Short story by Eudora Welty
CountryUnited States
LanguageEnglish
Publication
Publisher The New Yorker
Publication dateNovember 19, 1966

"The Demonstrators" is a work of short fiction by Eudora Welty, originally appearing in The New Yorker (November 19, 1966) and published in The Collected Stories of Eudora Welty (1980) by Harcourt Brace Jovanovich . [1] . [2] The story won the First Prize O. Henry Award for 1968. [3] [4]

Contents

Plot

“The Demonstrators” is presented from a third-person point-of-view by a reliable narrator. The story is set in the fictional Holden, a town in Mississippi impacted by the Civil Rights movement of the 1960s. Events concerning the protests and civil unrest during the period are alluded to, but no demonstrations or police repression appear in the story.

Dr. Richard Strickland M.D. is a white physician, and like his father before him, the only doctor serving the black community in Holden. He is separated from his wife, Irene, after the death of their mentally disabled 13-year-old daughter. Dr. Strickland is limited to socializing with the white professional establishment.

Summoned to a house in the Negro section of town he discovers a 21-year-old black maid, Ruby Gaddy, grievously wounded. Local black residents reveal she has been stabbed with an ice pick as she left church by her common law husband, David “Dorr” Collins. Witnesses say that in the struggle, Ruby seized the weapon and attacked Dorr; each succumb to their wounds that night. The circumstances leading up to the homicides are never explained.

The elderly and bedridden former local school teacher, Miss Marcia Pope, who Strickland treats for her chronic conditions, is the only character who appears to emerge unscathed in the story: “He thought that in all Holden, as of now, Miss Marcia Pope was still quite able to take care of herself or so was her own opinion.” [5] [6]

Background

“It is an outstanding characteristic of Miss Welty’s genius that she can write a story that seems to me, in a way, about ‘nothing’— Flaubert’s ideal, a masterpiece of style—and make it mean very nearly everything.”—Joyce Carol Oates on Welty’s short story “The Demonstrators” (1966). [7]

In 1965 Welty accepted a position as writer-in-residence at Millsaps College. At the time, she was caring for her ailing mother, Chestina, and for her brother, Edward, who had fallen and injured his neck; each died days apart in 1966. [8]

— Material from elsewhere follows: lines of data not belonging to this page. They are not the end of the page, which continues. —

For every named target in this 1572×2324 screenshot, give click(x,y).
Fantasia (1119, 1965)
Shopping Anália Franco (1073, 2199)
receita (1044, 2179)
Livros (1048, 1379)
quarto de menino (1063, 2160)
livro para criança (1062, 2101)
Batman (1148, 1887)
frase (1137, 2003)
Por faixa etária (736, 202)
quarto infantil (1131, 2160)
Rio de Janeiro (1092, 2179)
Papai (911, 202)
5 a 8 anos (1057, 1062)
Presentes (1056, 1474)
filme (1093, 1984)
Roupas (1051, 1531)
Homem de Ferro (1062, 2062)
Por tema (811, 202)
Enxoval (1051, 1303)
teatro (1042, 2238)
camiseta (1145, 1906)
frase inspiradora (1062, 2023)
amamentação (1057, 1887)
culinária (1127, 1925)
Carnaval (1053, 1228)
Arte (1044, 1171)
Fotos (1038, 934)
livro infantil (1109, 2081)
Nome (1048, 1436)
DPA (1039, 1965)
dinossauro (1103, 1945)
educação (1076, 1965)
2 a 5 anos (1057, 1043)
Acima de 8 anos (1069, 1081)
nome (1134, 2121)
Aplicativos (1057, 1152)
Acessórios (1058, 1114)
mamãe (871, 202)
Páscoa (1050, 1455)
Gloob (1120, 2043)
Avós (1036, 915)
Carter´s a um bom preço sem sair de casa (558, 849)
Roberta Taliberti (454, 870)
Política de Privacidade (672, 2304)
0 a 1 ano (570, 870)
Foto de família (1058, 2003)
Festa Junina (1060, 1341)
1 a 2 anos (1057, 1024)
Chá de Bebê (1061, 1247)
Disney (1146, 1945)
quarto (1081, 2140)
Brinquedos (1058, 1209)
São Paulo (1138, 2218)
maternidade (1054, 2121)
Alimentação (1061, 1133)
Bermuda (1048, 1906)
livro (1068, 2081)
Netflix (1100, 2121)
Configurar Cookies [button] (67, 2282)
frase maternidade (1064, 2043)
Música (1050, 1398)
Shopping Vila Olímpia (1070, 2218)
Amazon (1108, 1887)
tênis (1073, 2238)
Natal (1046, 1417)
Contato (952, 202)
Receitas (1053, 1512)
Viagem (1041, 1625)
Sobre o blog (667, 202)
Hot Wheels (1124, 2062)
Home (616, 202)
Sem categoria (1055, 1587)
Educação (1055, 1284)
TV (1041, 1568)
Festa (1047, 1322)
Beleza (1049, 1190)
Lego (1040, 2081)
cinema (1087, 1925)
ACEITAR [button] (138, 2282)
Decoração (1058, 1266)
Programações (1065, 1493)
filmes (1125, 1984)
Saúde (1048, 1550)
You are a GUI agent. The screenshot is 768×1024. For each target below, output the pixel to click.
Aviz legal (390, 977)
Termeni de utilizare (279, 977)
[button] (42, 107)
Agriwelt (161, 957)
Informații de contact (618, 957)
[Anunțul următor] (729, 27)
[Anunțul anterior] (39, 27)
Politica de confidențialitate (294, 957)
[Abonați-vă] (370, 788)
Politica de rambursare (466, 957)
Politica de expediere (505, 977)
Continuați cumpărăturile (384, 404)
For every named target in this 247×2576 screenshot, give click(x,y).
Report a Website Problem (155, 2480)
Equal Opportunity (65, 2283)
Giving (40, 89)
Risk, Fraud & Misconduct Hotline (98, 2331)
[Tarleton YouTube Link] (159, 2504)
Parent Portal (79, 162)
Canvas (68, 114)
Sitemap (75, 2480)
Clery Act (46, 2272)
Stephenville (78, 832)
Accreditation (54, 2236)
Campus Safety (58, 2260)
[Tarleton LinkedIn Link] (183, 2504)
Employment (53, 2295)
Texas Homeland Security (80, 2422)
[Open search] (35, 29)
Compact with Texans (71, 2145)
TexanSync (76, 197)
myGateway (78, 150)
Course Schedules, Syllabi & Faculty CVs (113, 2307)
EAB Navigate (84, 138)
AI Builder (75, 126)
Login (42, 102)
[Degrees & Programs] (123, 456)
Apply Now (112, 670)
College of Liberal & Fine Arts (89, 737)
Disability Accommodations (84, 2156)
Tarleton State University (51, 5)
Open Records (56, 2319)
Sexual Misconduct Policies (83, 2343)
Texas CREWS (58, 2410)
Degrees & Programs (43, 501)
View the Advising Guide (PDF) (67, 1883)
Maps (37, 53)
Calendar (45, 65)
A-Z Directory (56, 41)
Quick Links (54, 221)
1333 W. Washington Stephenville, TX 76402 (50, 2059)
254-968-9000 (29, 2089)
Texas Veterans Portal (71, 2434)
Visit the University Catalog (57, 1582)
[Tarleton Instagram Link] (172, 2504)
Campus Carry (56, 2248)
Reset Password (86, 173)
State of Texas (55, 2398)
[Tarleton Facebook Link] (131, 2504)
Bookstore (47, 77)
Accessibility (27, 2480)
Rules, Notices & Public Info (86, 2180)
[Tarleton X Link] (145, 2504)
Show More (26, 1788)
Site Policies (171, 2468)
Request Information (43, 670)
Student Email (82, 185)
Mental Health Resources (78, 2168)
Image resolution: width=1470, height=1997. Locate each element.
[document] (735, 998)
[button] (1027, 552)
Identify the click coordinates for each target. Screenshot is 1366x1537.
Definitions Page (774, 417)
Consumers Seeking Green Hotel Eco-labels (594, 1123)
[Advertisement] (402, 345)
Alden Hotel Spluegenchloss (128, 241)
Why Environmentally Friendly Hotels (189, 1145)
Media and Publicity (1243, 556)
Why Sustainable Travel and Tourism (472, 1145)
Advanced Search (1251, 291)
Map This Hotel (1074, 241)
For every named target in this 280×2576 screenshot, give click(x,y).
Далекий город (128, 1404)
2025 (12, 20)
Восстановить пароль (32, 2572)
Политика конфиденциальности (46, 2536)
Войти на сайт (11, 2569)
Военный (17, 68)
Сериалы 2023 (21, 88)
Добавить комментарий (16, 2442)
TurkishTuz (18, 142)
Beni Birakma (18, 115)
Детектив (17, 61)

“The Demonstrators” was written during the height of the Civil Rights Movement. Biographer Suzanne Marrs writes:

Frustration with the ingrained racism that dominated Mississippi, frustrations with the tensions that often overwhelmed daily life in the sixties, relief that needed change was finally coming about, regret that reasoned discussion had been replaced by loud and violent confrontations—all this sparked the story. [9]

Welty submitted the story to her longtime agent Diarmuid Russell in November, who offered it to William Maxwell at The New Yorker. The piece appeared in their November 26, 1966 edition. Upon its publication, Welty read the work to the National Council of Teachers of English in Houston, Texas. [10]

Critical appraisal

According to author Joyce Carol Oates, the story “resists analysis.” [11]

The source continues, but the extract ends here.